=== Begin Enclosure ===
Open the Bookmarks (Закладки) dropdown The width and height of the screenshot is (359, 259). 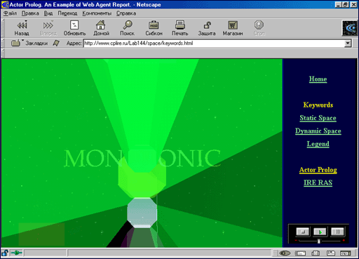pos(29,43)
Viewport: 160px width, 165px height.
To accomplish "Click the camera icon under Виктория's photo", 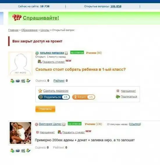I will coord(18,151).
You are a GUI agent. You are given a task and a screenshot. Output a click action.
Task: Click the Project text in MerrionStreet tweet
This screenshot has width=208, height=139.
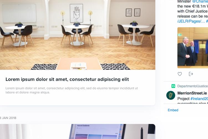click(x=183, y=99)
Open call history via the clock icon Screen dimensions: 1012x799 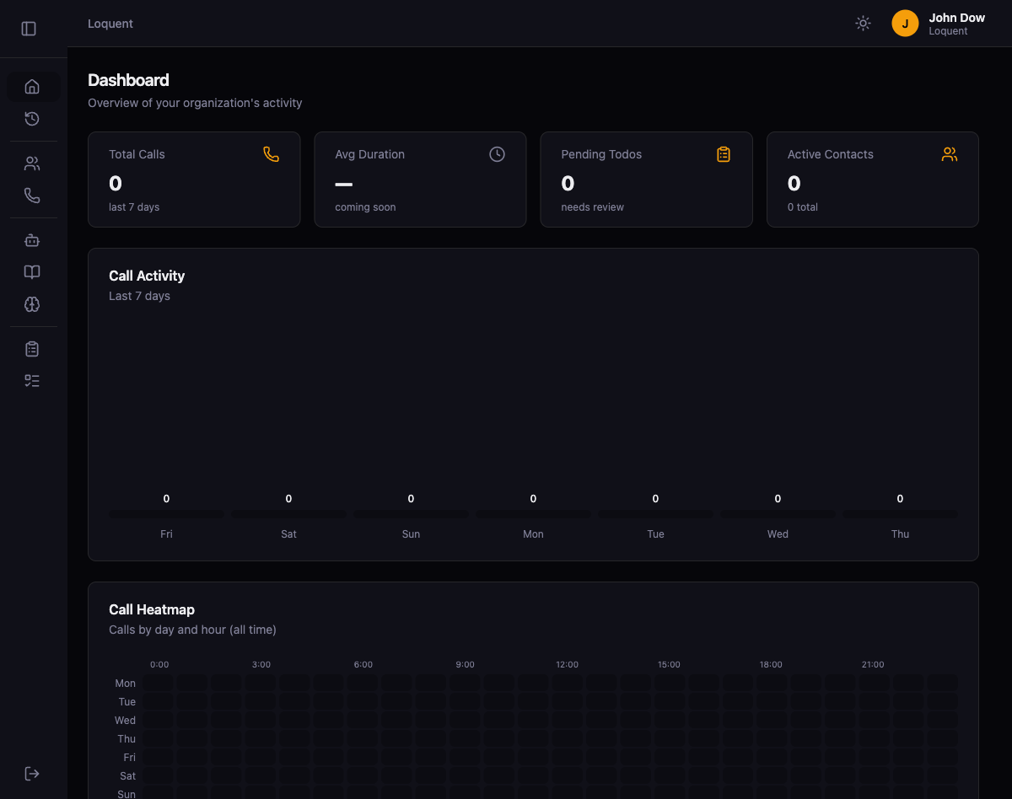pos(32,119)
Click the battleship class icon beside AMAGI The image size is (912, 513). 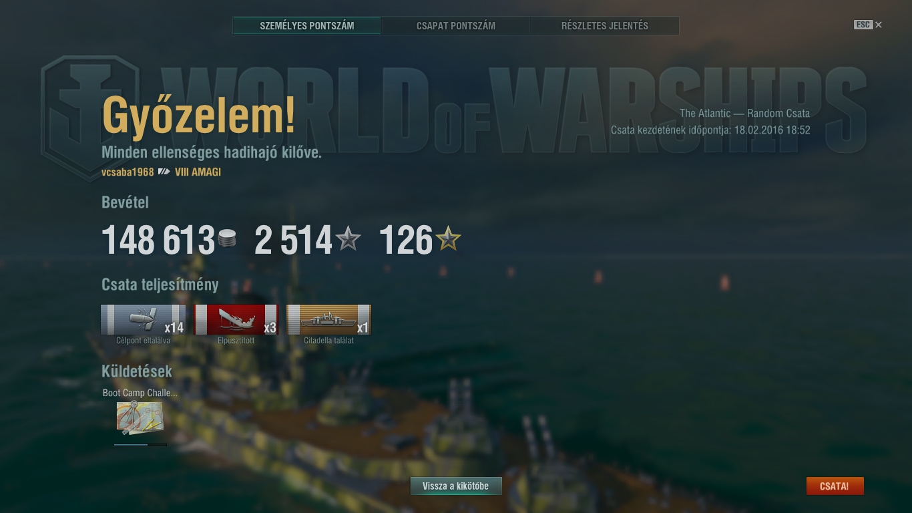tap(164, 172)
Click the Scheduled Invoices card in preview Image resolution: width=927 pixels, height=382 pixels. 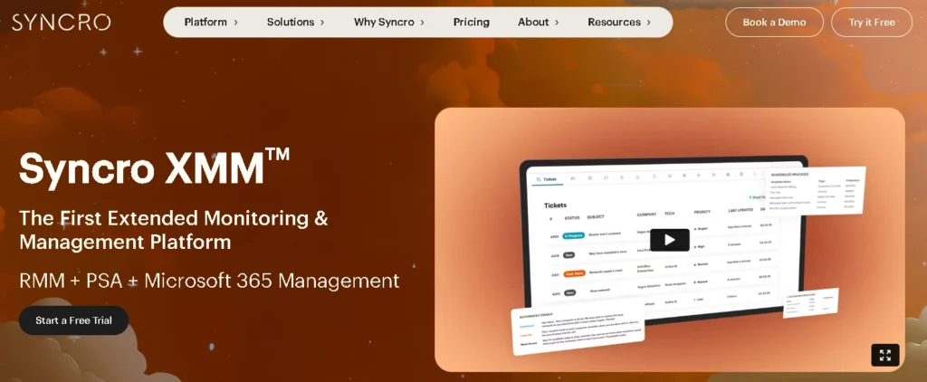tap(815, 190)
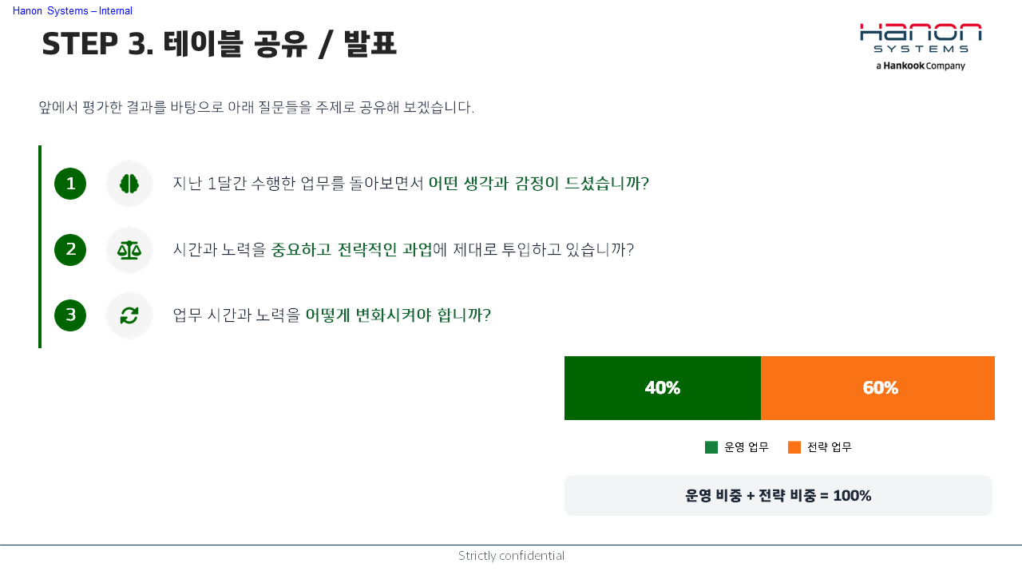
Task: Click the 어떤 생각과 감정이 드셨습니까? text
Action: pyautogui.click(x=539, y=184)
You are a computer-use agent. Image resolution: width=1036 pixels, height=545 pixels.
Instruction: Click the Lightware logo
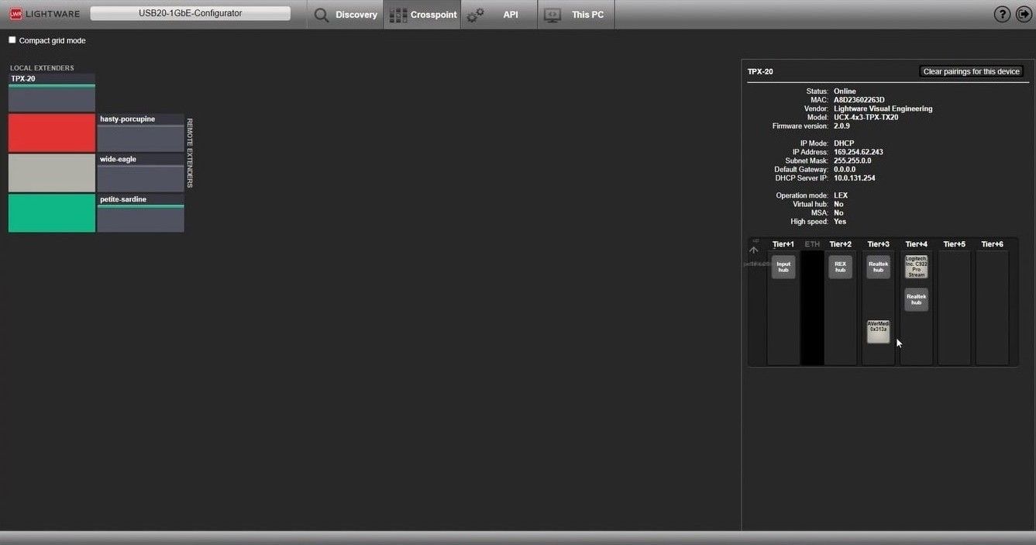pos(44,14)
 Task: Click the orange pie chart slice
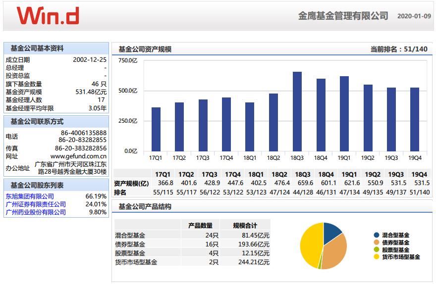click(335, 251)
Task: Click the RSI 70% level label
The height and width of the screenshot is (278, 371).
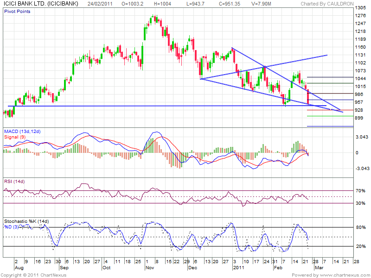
=== End Enclosure ===
= What needs to be done =
How many lines of these entries hold the string "agent"? Answer with the number alone.

= Output of the exercise =
2